American statistician (1922–2013)

Lloyd Steadman Nelson (March 29, 1922 – August 28, 2013) was an American statistician. He is known for developing the Nelson rules, a statistical process control methodology to determine when a process is out of control.

==Early life==
Lloyd Steadman Nelson was born on March 29, 1922, in Norwich, Connecticut, to Marion (née Rogers) and Ronald R. Nelson. He graduated from the University of North Carolina at Chapel Hill with a Bachelor of Science in chemistry in 1943. He served in the United States Navy from 1944 to 1946. He then graduated with a PhD in inorganic chemistry from the University of Connecticut in 1950.

==Career==
Nelson taught for a few years. He was a consulting statistician with General Electric Lamp Division in Cleveland. He was then manager at the Applied Mathematics Laboratory at GE Appliances in Louisville, Kentucky. In 1980, he began working for Nashua Corporation as director of statistical methods. In 1992, he retired from Nashua Corporation.

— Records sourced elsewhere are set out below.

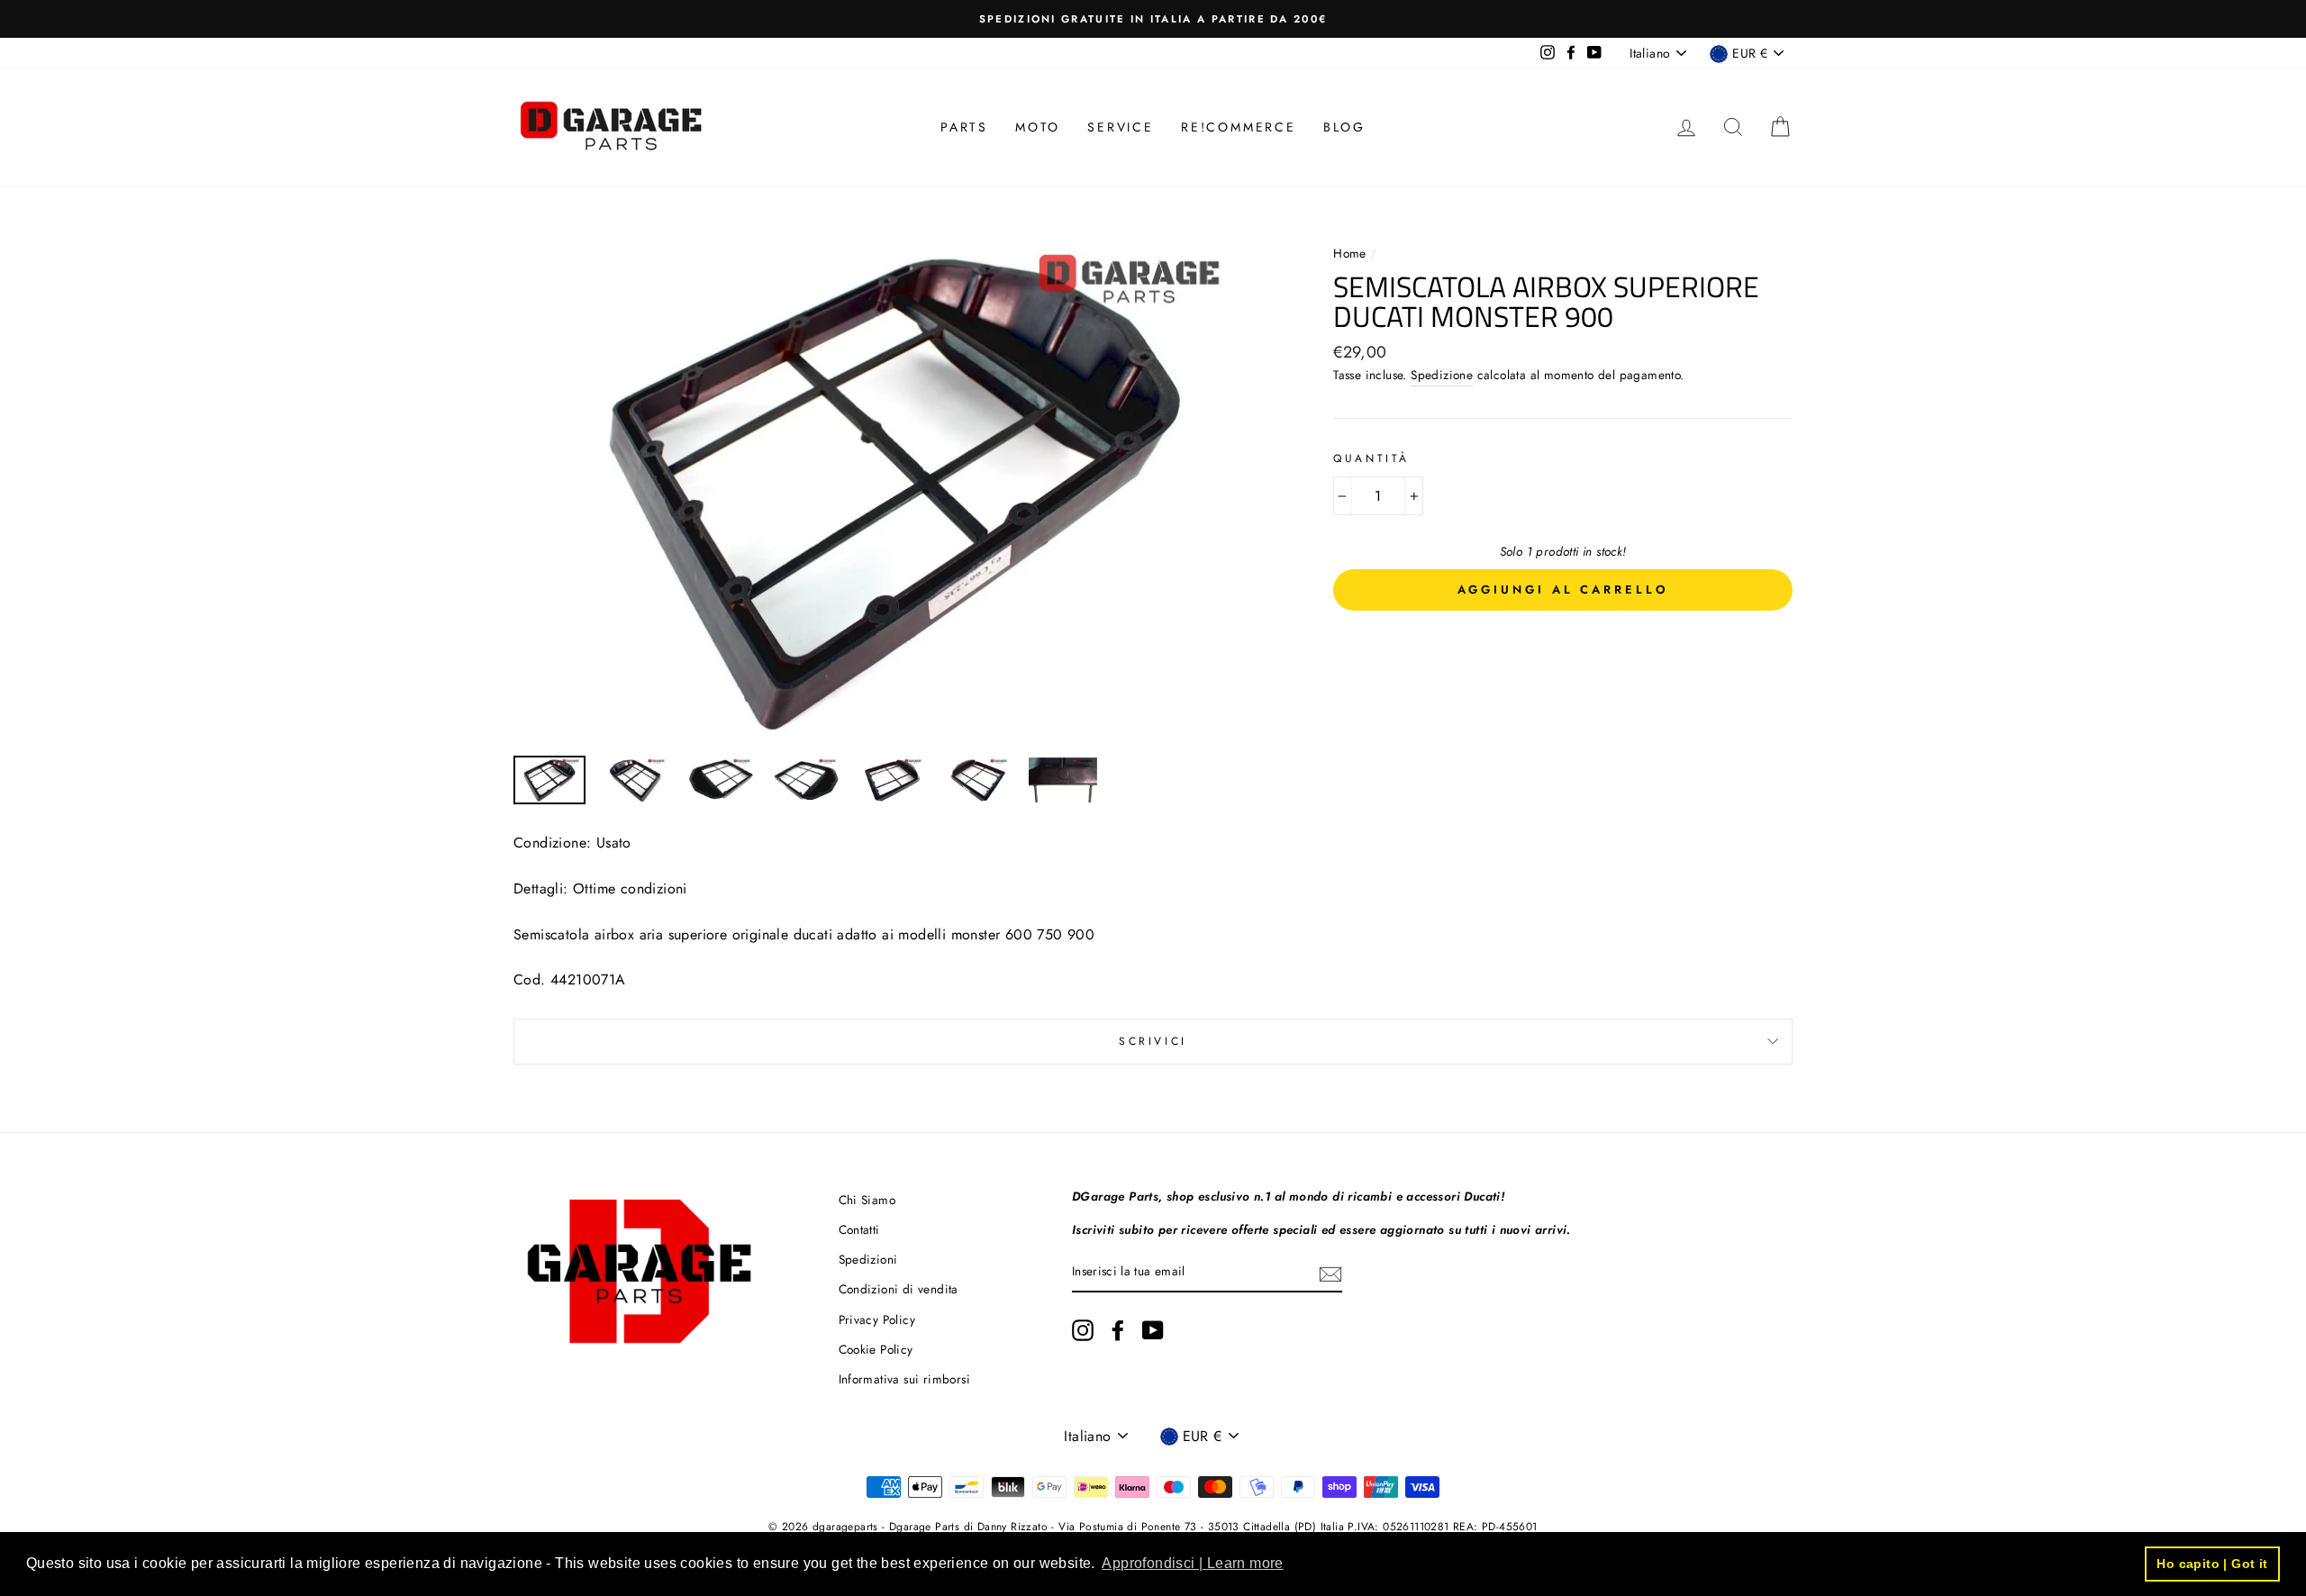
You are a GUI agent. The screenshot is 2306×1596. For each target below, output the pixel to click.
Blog (1344, 127)
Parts (964, 127)
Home (1351, 253)
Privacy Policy (877, 1319)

Nelson was editor of the American Society for Quality (ASQ) publication Industrial Quality Control in the 1960s and helped direct the publication to split into two, a general interest magazine Quality Progress and a technical quarterly publication the Journal of Quality Technology. He was the first editor of the Journal of Quality Technology. He served on ASQ's awards board and the Shewhart and Deming Medal committees. He was a member of the Journal of Quality Technologys editorial review board. He wrote the "Technical Aids" feature of the Journal of Quality Technology for more than 20 years.

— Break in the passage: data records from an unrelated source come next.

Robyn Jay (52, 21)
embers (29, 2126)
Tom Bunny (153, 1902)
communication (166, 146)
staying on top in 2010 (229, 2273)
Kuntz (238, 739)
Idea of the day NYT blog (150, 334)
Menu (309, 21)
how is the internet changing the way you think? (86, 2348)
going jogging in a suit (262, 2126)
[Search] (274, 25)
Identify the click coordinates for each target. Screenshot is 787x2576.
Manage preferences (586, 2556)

In the October 1984 issue of the Journal of Quality Technology, Nelson first published the Nelson rules, a statistical process control methodology to indicate when a process is out of control.

==Personal life==
Nelson married Frances "Fran" Betty Pallant, daughter of Margaret (née Roth) and Frank W. Pallant, in 1982. They had one son and two daughters, Peter R., Fay and Barbara. His wife died in 2007. He lived most of his life in Londonderry, New Hampshire.

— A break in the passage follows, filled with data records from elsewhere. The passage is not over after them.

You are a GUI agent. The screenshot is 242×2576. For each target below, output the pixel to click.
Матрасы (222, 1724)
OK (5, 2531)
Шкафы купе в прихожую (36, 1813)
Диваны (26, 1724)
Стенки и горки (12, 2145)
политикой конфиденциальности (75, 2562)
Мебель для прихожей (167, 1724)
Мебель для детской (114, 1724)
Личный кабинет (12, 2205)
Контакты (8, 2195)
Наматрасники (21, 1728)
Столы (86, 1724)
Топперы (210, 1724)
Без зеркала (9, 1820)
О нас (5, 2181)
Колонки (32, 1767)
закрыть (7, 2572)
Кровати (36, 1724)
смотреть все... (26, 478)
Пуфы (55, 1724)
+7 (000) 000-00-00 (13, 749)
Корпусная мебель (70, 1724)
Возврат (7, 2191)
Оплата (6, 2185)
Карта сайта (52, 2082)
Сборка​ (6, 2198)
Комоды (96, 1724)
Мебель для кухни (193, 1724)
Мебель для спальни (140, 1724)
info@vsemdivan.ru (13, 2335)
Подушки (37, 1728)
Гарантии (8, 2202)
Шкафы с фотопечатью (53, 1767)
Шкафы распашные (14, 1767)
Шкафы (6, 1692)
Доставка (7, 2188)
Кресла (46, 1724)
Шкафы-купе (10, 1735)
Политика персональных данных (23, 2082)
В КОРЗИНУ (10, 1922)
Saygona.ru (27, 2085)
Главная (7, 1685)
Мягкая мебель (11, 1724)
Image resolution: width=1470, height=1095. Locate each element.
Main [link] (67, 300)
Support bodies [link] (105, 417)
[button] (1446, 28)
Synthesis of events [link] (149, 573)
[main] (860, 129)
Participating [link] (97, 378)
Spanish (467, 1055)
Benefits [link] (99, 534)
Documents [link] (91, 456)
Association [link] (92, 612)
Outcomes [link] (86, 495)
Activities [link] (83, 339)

Nelson died on August 28, 2013, in Clemson, South Carolina.

==Awards and legacy==
In 1964, Nelson was made a fellow of ASQ and was awarded the Shewhart Medal in 1978. In 2001, he received ASQ's Distinguished Service Medal. On February 8, 2003, he was made an honorary member of ASQ. Subsequently, to commemorate his many contributions, the Lloyd S. Nelson Award was established in his honor.

In W. Edwards Deming's Out of the Crisis, Deming highlights Nelson's observation that "the most important figures that one needs for management are unknown or unknowable, but successful management must nevertheless take them into account".